O comércio internacional emerge como um ponto crucial nas discussões sobre transição energética, especialmente no contexto da Conferência Climática da ONU em Bonn, Alemanha. Durante o evento, representantes de diversos países abordaram os desafios e oportunidades das políticas climáticas e suas implicações no comércio global. A discussão se torna relevante à medida que tarifas de carbono e exigências ambientais ganham destaque, levantando preocupações quanto à competitividade e ao acesso aos mercados.
O primeiro Diálogo sobre Clima e Comércio revelou as diferenças significativas nas visões de países desenvolvidos e em desenvolvimento. Na ocasião, grupos como os LMDCs, o Grupo Africano e o Grupo Árabe expressaram preocupações sobre as barreiras potenciais criadas por mecanismos de ajuste de carbono, requisitos de rastreabilidade e padrões de sustentabilidade. Em contraste, os países da AILAC e AOSIS reconheceram esses riscos, mas defendendo uma maior colaboração internacional para facilitar o acesso a tecnologias limpas e financiamento.
A União Europeia destacou a complementaridade entre comércio e política climática, enfatizando a necessidade de transparência e padrões comuns para acelerar a descarbonização. O debate levantou uma questão crucial: quem deve arcar com os custos de adaptação das cadeias produtivas globais frente às novas exigências climáticas.
Apesar das divergências, houve um movimento crescente, especialmente por parte do Brasil, em busca de convergência. A proposta inclui o fortalecimento da responsabilização institucional e a promoção de maior transparência, reconhecendo a necessidade de apoio das economias desenvolvidas às nações em desenvolvimento. Nesse sentido, foi realizada a primeira reunião do Integrated Forum on Climate Change and Trade (IFCCT), um espaço de diálogo que visa unir comunidades diplomáticas que operam separadamente. O formato permitiu discussões abertas, focadas em identificar soluções práticas para minimizar atritos entre políticas climáticas e regras comerciais.

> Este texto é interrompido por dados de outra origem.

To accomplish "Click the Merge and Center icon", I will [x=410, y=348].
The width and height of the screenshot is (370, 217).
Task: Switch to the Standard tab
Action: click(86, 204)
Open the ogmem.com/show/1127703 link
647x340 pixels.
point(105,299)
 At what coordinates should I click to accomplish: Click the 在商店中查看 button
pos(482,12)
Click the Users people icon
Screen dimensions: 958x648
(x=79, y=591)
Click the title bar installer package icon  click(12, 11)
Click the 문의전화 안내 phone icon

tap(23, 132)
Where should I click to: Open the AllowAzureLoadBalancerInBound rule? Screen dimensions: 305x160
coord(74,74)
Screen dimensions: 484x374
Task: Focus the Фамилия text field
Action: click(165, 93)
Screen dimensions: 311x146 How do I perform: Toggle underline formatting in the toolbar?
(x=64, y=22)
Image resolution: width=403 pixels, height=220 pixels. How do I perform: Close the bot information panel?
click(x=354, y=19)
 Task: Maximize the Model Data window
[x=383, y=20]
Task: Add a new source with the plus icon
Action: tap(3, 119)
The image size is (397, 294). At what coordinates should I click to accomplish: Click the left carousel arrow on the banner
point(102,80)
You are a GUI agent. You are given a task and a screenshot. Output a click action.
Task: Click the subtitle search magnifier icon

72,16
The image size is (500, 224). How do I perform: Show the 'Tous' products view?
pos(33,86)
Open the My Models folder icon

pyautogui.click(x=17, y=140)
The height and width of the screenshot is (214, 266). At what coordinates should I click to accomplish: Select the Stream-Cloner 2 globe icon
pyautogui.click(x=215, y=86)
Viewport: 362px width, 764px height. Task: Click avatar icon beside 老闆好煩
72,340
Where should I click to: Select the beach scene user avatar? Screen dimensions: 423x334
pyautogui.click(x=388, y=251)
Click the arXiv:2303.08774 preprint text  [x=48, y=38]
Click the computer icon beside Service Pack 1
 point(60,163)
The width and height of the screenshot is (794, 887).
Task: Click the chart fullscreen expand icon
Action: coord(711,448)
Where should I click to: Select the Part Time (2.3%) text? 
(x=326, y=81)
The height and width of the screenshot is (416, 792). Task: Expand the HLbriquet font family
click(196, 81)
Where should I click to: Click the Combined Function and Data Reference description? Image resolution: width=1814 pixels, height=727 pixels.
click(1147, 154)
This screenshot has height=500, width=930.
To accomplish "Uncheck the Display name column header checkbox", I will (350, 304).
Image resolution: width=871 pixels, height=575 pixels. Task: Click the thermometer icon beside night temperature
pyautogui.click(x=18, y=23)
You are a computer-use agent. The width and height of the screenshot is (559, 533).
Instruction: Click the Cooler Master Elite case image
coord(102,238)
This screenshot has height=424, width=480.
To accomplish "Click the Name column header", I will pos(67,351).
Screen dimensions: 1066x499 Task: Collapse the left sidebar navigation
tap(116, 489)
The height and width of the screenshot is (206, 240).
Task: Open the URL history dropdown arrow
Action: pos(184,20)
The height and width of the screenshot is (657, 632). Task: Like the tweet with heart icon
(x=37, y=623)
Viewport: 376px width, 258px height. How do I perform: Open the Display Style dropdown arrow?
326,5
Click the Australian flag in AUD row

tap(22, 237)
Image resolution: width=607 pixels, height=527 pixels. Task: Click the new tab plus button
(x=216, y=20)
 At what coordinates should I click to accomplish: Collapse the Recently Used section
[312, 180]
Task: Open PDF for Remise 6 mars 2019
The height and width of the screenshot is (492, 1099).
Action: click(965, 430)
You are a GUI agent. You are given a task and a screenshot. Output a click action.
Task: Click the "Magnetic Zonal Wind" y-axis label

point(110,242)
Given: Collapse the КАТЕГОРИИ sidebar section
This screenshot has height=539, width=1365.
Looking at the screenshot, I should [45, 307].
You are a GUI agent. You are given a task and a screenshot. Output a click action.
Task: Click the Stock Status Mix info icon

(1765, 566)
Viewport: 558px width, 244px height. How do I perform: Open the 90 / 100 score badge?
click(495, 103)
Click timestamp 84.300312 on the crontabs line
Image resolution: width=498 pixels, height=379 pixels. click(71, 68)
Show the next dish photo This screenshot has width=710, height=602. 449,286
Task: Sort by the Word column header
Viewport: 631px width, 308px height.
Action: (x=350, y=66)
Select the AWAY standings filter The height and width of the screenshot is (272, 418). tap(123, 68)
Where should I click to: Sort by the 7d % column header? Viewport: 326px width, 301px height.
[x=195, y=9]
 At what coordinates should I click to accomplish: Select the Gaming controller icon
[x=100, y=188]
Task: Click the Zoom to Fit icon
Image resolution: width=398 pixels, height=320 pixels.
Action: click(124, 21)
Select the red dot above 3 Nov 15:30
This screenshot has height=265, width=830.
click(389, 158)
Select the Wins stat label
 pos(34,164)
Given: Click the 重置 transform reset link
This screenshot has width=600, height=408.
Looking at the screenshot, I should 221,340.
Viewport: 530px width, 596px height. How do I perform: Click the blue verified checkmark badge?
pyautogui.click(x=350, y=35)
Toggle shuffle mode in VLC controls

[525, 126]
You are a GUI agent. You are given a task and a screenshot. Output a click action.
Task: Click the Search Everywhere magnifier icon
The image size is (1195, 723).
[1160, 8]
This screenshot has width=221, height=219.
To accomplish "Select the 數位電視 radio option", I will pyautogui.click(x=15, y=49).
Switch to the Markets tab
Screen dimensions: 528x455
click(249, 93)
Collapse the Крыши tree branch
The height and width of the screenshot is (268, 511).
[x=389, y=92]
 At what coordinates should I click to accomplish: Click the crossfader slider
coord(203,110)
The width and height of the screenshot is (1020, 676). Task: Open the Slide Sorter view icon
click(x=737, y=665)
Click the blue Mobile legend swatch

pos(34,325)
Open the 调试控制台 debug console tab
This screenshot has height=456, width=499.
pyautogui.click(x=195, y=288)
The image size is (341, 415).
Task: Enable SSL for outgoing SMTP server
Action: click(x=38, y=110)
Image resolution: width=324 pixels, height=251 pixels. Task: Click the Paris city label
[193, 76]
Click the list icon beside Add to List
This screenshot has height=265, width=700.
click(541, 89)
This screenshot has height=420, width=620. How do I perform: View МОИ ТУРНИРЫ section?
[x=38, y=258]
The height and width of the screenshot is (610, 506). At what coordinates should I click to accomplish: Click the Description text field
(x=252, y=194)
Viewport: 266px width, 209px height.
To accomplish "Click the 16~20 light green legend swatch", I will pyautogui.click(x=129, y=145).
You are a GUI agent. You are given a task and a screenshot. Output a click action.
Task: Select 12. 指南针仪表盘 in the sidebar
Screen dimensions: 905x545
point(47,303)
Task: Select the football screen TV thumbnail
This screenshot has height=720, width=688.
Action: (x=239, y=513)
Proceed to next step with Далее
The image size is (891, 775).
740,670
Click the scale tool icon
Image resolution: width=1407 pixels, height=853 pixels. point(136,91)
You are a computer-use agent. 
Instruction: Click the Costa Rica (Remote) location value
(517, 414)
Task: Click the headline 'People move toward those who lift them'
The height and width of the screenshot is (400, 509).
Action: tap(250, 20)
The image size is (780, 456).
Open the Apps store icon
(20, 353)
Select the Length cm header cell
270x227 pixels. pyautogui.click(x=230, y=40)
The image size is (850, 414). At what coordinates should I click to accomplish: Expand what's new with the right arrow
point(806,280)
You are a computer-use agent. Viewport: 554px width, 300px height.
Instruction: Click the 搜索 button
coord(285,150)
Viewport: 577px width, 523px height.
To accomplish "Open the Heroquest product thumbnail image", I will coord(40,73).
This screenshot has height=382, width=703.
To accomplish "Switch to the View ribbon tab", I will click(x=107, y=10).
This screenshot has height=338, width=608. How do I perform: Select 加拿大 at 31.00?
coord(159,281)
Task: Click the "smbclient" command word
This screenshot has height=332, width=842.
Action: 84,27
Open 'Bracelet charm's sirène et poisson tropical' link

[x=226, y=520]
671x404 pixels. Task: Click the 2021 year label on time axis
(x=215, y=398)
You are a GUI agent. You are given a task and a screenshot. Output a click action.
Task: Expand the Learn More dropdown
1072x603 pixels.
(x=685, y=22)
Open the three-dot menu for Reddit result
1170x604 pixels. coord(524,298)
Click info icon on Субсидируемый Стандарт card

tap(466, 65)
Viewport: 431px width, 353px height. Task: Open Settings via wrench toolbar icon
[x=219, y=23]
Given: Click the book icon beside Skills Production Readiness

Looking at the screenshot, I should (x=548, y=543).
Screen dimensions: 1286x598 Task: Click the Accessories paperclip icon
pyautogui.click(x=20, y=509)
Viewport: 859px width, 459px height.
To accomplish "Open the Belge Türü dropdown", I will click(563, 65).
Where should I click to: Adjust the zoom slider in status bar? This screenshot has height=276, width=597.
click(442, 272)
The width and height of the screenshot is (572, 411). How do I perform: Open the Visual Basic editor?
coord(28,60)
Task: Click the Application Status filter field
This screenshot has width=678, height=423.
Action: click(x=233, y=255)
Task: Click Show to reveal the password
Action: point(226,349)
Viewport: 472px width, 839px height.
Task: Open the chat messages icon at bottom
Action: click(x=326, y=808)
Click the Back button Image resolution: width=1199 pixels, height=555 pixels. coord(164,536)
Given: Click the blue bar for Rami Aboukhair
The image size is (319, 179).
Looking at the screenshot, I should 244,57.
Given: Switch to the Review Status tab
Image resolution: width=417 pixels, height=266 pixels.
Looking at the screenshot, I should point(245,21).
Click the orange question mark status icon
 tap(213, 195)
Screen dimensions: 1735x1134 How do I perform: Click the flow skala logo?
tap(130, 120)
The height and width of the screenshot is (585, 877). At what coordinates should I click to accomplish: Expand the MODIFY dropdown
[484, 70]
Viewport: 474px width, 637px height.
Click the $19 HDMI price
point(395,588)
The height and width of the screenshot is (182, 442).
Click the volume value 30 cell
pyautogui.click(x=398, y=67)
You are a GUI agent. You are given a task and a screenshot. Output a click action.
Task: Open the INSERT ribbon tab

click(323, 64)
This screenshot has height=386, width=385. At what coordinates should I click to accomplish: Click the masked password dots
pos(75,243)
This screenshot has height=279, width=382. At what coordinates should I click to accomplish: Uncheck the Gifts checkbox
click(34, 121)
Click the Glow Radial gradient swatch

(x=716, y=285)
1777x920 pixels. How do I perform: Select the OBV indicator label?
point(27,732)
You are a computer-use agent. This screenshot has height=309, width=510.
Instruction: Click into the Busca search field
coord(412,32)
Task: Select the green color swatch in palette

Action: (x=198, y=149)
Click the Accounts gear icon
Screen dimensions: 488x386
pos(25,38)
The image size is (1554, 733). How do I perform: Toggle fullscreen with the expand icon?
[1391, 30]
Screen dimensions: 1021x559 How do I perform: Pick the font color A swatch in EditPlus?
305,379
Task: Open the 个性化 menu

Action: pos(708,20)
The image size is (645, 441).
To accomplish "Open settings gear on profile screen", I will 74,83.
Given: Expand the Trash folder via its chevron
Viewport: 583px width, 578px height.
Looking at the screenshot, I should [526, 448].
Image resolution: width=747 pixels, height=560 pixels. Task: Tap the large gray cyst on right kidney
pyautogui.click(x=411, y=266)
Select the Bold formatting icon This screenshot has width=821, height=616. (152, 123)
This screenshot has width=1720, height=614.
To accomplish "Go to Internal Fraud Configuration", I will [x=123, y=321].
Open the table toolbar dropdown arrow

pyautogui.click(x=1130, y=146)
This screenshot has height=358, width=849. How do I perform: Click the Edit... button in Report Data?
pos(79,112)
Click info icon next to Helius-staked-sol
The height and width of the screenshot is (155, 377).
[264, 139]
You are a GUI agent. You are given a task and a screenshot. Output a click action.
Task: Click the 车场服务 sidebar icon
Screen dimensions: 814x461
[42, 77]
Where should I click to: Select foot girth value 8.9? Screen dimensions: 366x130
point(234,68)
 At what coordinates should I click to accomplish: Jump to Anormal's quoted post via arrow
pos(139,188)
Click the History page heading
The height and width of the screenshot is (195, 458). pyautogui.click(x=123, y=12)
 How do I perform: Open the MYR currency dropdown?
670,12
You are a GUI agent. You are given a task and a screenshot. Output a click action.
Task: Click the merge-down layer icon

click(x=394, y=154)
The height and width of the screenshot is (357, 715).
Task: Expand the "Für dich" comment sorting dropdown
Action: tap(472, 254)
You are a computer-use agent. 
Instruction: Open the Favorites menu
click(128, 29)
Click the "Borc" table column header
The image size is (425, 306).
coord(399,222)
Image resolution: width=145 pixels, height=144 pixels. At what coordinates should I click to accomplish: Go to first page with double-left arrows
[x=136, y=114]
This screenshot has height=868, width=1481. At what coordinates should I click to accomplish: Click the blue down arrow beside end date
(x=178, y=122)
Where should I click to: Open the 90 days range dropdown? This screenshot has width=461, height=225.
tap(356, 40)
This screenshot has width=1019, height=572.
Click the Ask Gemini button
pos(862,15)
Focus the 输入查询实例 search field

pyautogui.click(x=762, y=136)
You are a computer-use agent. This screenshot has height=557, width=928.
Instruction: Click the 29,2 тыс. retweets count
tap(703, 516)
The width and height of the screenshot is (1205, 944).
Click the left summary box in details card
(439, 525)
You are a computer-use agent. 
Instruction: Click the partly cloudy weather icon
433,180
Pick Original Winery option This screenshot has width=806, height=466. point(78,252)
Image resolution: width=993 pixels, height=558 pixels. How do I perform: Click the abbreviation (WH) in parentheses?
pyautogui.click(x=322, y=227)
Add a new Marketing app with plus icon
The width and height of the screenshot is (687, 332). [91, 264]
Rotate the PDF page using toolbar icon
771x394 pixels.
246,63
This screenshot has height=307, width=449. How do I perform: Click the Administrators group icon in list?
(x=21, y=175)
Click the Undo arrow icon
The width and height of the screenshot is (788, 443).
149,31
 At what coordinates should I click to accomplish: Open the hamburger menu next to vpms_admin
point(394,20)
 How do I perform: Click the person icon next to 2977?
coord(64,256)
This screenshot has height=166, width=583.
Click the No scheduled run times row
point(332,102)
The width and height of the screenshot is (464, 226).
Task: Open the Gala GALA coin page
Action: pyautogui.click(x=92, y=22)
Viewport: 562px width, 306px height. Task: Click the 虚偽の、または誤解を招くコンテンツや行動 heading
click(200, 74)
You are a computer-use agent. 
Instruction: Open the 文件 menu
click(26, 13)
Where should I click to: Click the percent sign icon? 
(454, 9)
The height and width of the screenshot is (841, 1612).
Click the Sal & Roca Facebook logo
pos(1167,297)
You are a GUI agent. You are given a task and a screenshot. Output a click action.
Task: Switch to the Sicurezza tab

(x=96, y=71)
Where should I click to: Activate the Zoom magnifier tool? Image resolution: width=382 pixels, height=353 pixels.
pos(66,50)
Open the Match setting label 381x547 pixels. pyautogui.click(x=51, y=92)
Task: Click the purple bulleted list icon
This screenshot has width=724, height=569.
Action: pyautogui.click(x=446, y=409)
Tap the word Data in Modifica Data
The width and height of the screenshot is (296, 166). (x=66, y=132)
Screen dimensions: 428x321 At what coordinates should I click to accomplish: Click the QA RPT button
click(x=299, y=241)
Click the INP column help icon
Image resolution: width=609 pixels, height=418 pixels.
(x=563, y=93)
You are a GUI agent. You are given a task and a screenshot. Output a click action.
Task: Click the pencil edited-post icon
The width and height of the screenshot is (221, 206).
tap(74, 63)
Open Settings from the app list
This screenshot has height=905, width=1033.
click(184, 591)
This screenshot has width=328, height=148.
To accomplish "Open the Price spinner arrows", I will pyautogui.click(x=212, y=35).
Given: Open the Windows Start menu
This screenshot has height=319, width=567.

A criação desse novo fórum reflete a compreensão de que as regras econômicas da transição energética estão sendo definidas em múltiplas arenas, como a climática, comercial e industrial. Temas prioritários incluem política industrial verde, minerais críticos, hidrogênio e bioeconomia. O conceito de “interoperabilidade” ganhou destaque, enfatizando a importância da comunicação entre diferentes sistemas regulatórios, sem a necessidade de padronização total das normas em todos os países.
Os organizadores esperam que a construção desse espaço de diálogo ajude a evitar que as tensões geradas pela adoção de políticas verdes se transformem em disputas comerciais abertas. Os resultados dessas discussões serão fundamentais para as próximas reuniões sobre comércio e clima na Convenção-Quadro das Nações Unidas sobre Mudança do Clima (UNFCCC).
Aik Hoe Lim, diretor da Divisão de Comércio e Ambiente da Organização Mundial do Comércio, ressalta que a convergência regulatória não requer a uniformização, mas sim a capacidade de facilitar diálogos entre sistemas distintos. Ele aponta que, com maior transparência e colaboração internacionais, é possível reduzir tensões futuras. Aik Hoe Lim conclui que um diálogo contínuo sobre medidas comerciais relacionadas ao clima pode ajudar a criar um ambiente de confiança, reduzindo o risco de atritos comerciais não intencionais.